Campaign To Bury King Richard III In York Goes To High Court
8:13am 26th November 2013
The campaign to have Richard the Third re-buried in York goes to the High Court today.
A review will take place into the decision to allow him to be re-buried in Leicester where he was found under a car park in 2012.
Specifically, the hearing will examine processes surrounding the Ministry of Justice’s decision to grant a “section 25 licence” to the University of Leicester. This authorised that institution to remove the king’s remains from beneath a council car park in the city during the autumn of 2012 and reinter them. The university subsequently announced it intended the reburial would take place in Leicester Cathedral.
A group of the king’s collateral descendants, known as Plantagenet Alliance Limited, which wants his final resting place to be York, has brought today's case in an effort to have the “section 25 licence” quashed.
The alliance’s lawyers will argue, among other things, the secretary of state failed to consult sufficiently or take into account the wishes of the king’s descendants and the monarch’s own preferences, if they can be determined, when issuing the licence. They will also maintain such a failure was unlawful and constitutes a breach of Article 8 of the European Convention on Human Rights, covering the right to respect for private and family life.
Tuesday’s full hearing is going ahead despite Mr Justice Haddon-Cave - the judge who gave permission for it to take place at a High Court hearing in August - suggesting the parties put the matter to an independent expert panel for adjudication instead. The ministry and university refused to do this, despite the Plantagenet Alliance expressing a willingness to have the issue decided that way.
Matthew Howarth, the partner and judicial review expert at Yorkshire law firm Gordons representing the alliance, said: “The fact we’ve got this far has confounded many people, given that my client is a not-for-profit entity and my firm has undertaken a considerable amount of work for it on a pro-bono basis.

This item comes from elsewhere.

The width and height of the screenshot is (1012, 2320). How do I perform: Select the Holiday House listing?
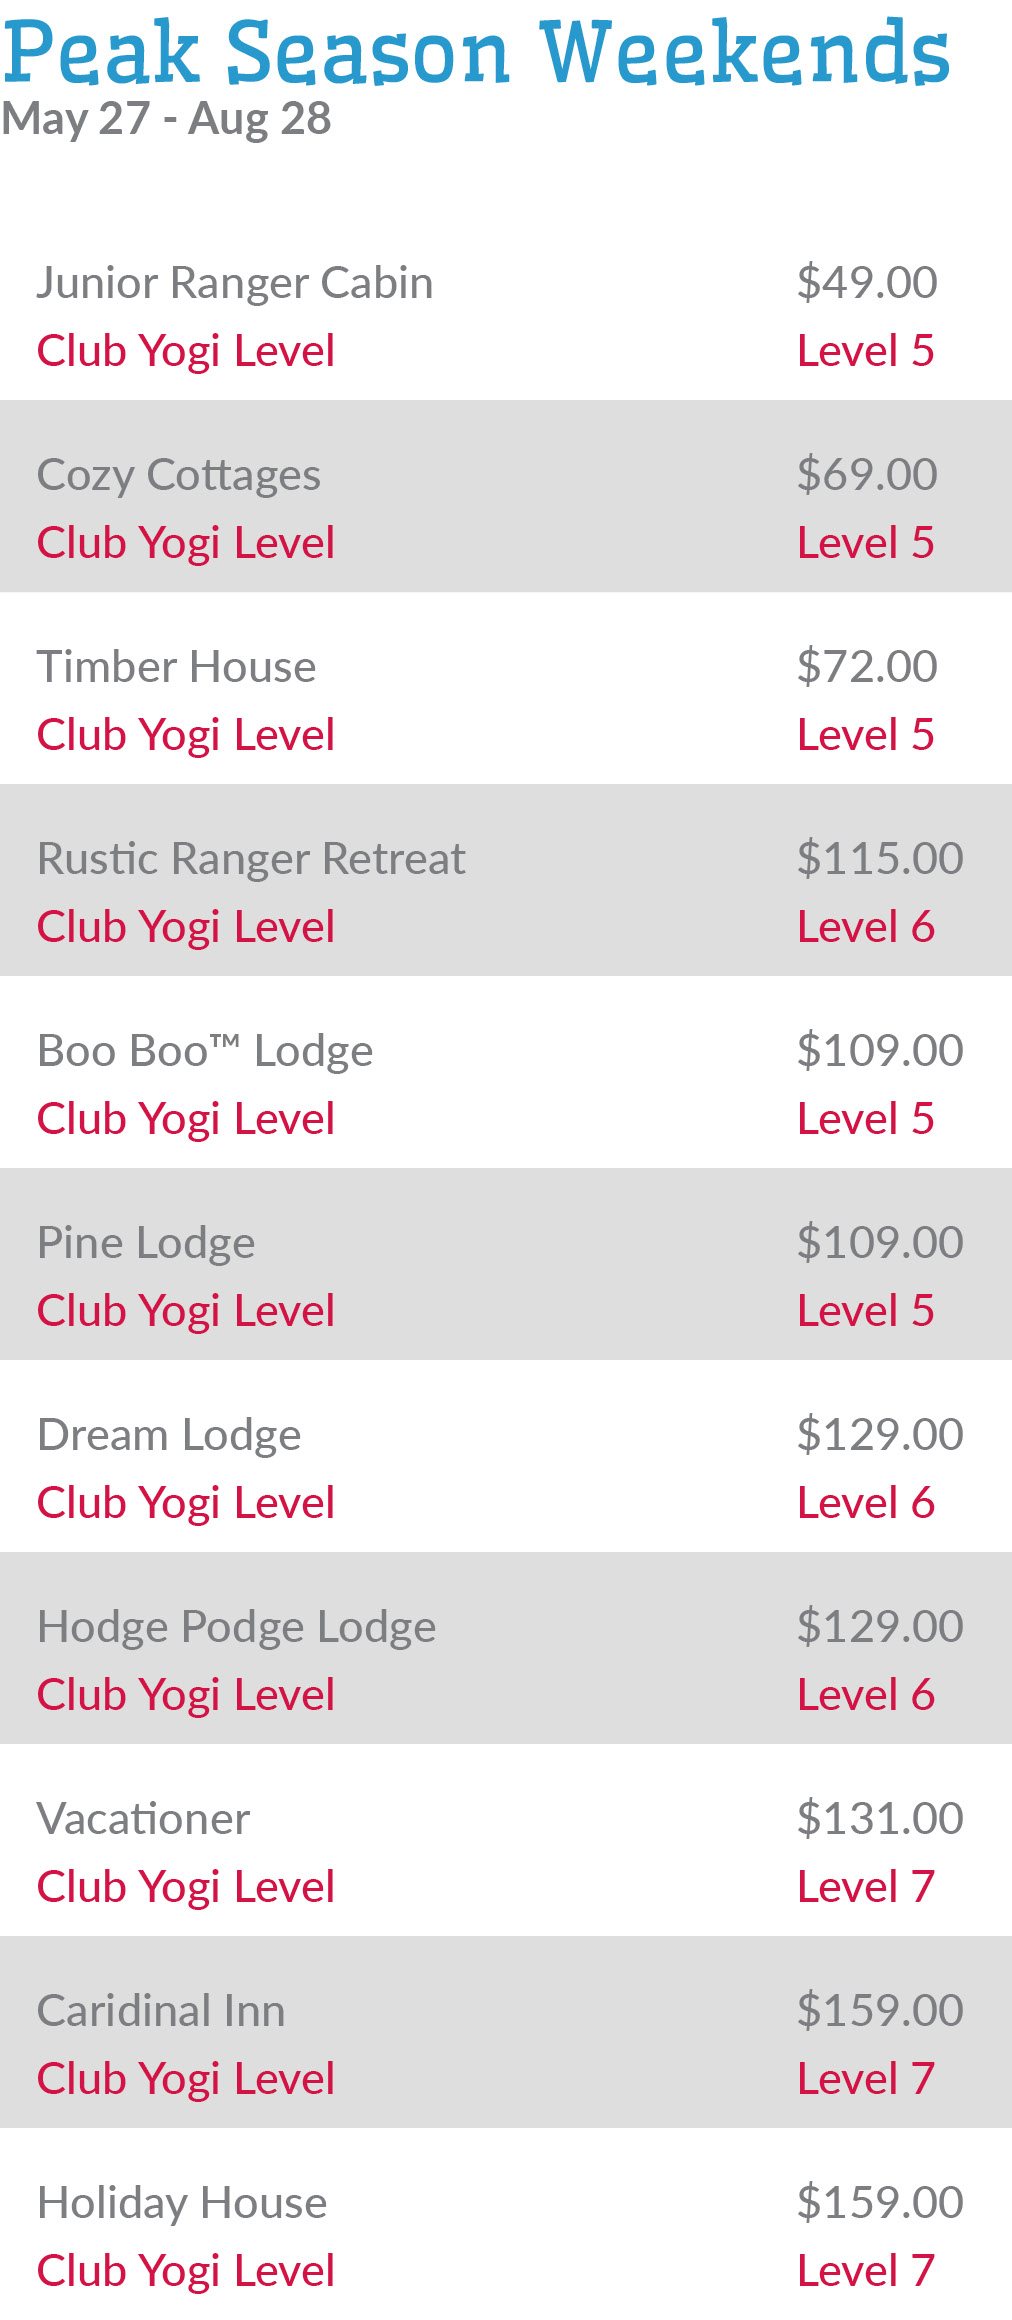[182, 2203]
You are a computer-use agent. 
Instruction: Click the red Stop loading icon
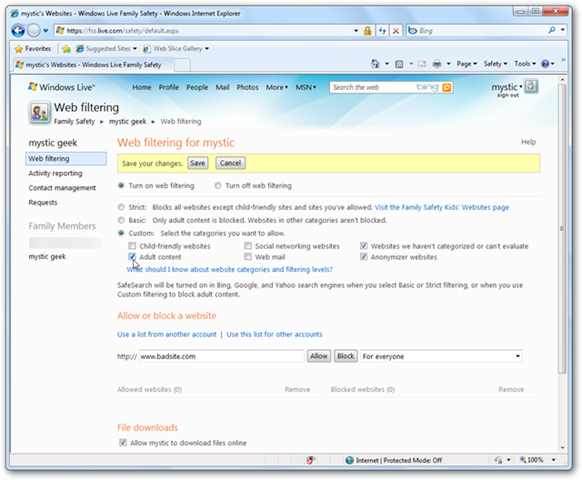pos(396,31)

However, the judiciary has recognised, despite the clear inequality of arms here, that my client’s case ‘self-evidently raises matters of general public importance’ and therefore deserves to be heard.

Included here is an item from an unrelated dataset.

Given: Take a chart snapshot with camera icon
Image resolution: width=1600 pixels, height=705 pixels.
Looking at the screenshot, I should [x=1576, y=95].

“Why the big guns ranged against us continue to fight this case, against a claimant with no resources, incurring substantial legal costs and court time, and refuse to accept the eminently more sensible option of putting the matter to an expert panel, as the judge suggested, is beyond us.
“But, given this is their preference, we’ll now go to the hearing and put the best case possible, with every hope of the licence being overturned. If that happens, the whole question of the king’s final resting place goes up in the air again and there would be every chance this could still be York.”

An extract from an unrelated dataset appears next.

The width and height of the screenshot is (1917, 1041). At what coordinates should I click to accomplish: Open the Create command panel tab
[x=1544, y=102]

At August’s High Court hearing, Mr Justice Haddon-Cave also granted the Plantagenet Alliance a protective costs order, meaning it would not have to pay costs to the justice secretary or university if it lost the case. However, if the alliance won, its opponents would have to pay its costs as well as their own.
At a further hearing last month, the same judge then rejected attempts by Justice Secretary Chris Grayling to: prevent the alliance securing the protective costs order; force it to make a payment in security for any costs ultimately awarded against it; and vary a disclosure order, obliging the Ministry of Justice to provide certain information to the alliance before next week’s hearing.
Judgment following Tuesday’s hearing is expected to be reserved, and delivered in a few weeks’ time.
More details of the campaign to have King Richard III’s remains buried in York can be found at http://kingrichardcampaign.org.uk/
A decision on the process to have the king buried in Leicester is expected in three to four weeks.